Per quanto riguarda il canone incassato quale anticipo del prezzo pattuito per la vendita, si tratta di movimentazioni finanziarie che non assumono rilievo nella determinazione del reddito d’impresa del concedente, il quale a fronte dell’incasso iscrive un debito nei confronti dell’utilizzatore. Solamente all’atto del successivo trasferimento del bene, qualora l’utilizzatore eserciti la facoltà di acquisto, si realizzerà alternativamente:

  • un ricavo di vendita, al lordo degli acconti, se l’immobile è oggetto dell’attività propria dell’impresa concedente (bene merce);
  • una plusvalenza (o una minusvalenza), al lordo degli acconti, se l’immobile ceduto è un bene strumentale o patrimonio di cui all’articolo 90 del Tuir.

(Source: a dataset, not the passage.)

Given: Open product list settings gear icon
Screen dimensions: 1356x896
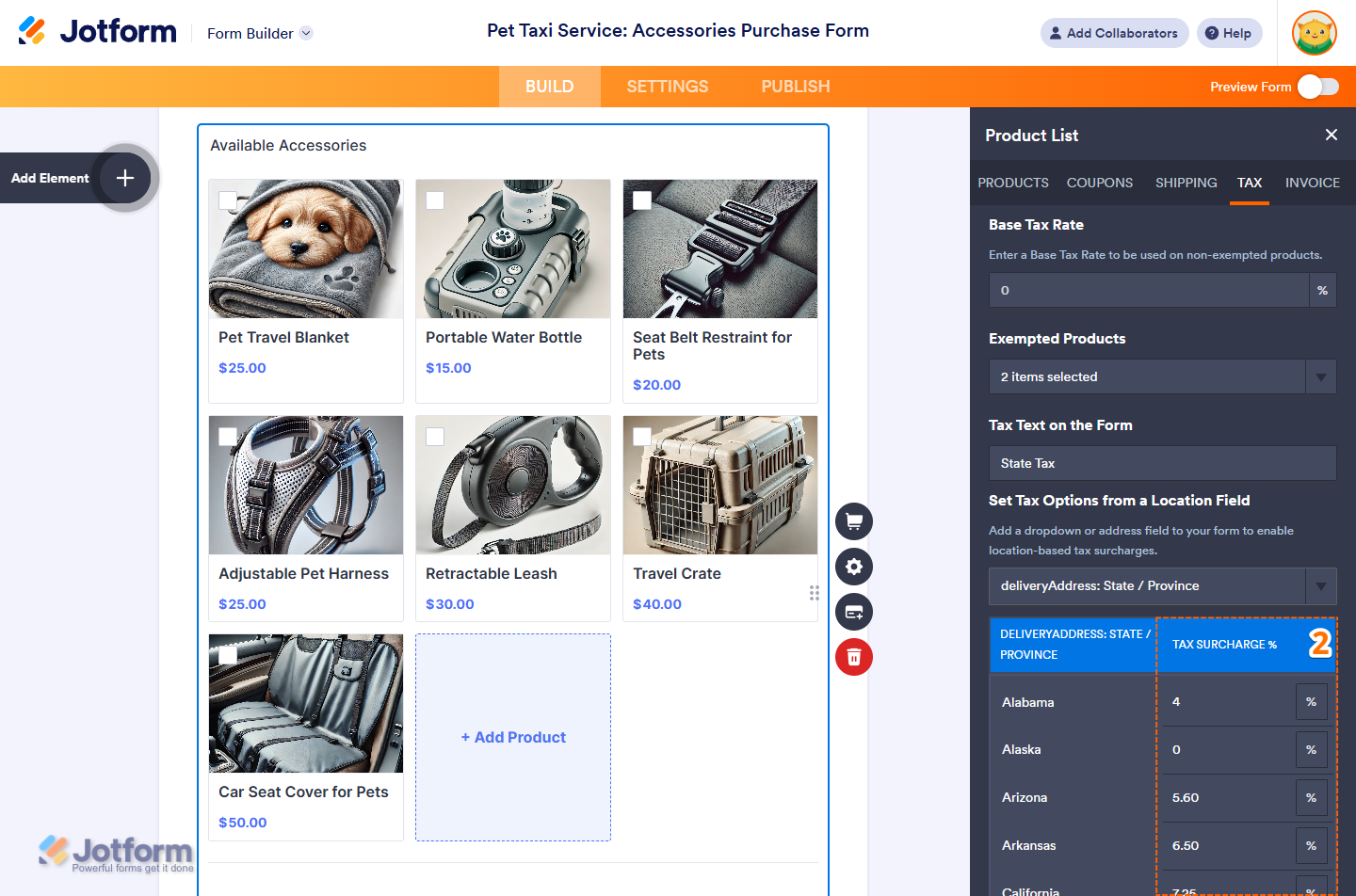Looking at the screenshot, I should [x=854, y=567].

Dal punto di vista contabile, contemporaneamente alla rilevazione del credito per la vendita del bene, il concedente dovrà “stornare” il debito maturato per gli acconti incassati durante il contratto ed imputarli come componenti positivi di reddito.

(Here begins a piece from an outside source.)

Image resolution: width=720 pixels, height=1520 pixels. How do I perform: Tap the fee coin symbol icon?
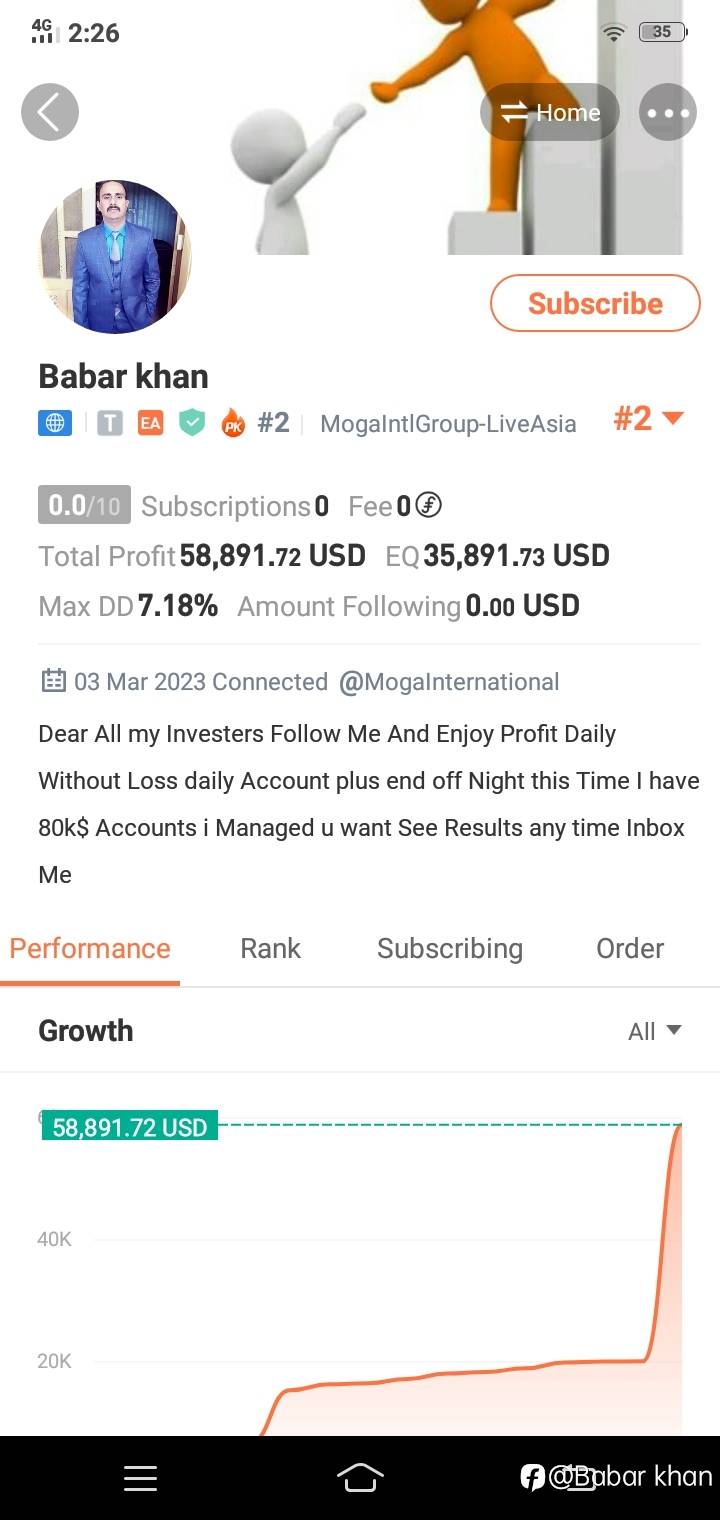click(x=428, y=506)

Come anticipato, poiché l’utilizzatore ha una facoltà di acquisto del bene nel termine previsto in contratto tra le parti, laddove non eserciti tale diritto le parti possono stabilire nel contratto che una parte dei canoni incassati in acconto prezzo siano trattenuti dal concedente. In tal caso, il debito iscritto per l’importo degli acconti incassati deve essere restituito per la parte non trattenuta e girocontato a sopravvenienza attiva per la parte trattenuta. Tale componente positivo concorre alla formazione del reddito d’impresa del concedente.